Available free to researchers, the Waymo Open Dataset comprises high-resolution sensor data collected by Waymo self-driving vehicles. The company's vehicles have collected over 10 million autonomous miles in 25 cities.
"This rich and diverse set of real world experiences," says the company, "has helped our engineers and researchers develop Waymo’s self-driving technology and innovative models and algorithms. We believe it is one of the largest, richest, and most diverse self-driving datasets ever released for research."
The dataset covers a wide variety of environments, from dense urban centers to suburban landscapes, as well as data collected during day and night, at dawn and dusk, in sunshine and rain, and includes camera footage from the company's high-definition cameras and 1.2 million 2D labels:
- Size and coverage: The release contains data from 1,000 driving segments. Each segment captures 20 seconds of continuous driving, corresponding to 200,000 frames at 10 Hz per sensor.
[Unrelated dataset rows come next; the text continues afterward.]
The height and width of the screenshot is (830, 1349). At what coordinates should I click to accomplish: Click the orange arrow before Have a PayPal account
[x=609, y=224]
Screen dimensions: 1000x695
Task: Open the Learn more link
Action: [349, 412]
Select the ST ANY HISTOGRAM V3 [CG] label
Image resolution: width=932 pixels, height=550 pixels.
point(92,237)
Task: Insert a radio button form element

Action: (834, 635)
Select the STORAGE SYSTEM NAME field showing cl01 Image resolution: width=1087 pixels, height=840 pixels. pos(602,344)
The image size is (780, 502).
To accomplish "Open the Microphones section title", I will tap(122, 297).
Such continuous footage gives researchers the opportunity to develop models to track and predict the behavior of other road users.
- Diverse driving environments: The dataset covers dense urban and suburban environments across Phoenix, AZ, Kirkland, WA, Mountain View, CA and San Francisco, CA capturing a wide spectrum of driving conditions (day and night, dawn and dusk, sun and rain).
- High-resolution, 360° view: Each segment contains sensor data from five high-resolution Waymo lidars and five front-and-side-facing cameras.
- Dense labeling: The dataset includes lidar frames and images with vehicles, pedestrians, cyclists, and signage carefully labeled, capturing a total of 12 million 3D labels and 1.2 million 2D labels.
- Camera-lidar synchronization: The company has been working on 3D perception models that fuse data from multiple cameras and lidar and has designed the entire self-driving system — including hardware and software — to work seamlessly together, which includes choice of sensor placement and high quality temporal synchronization.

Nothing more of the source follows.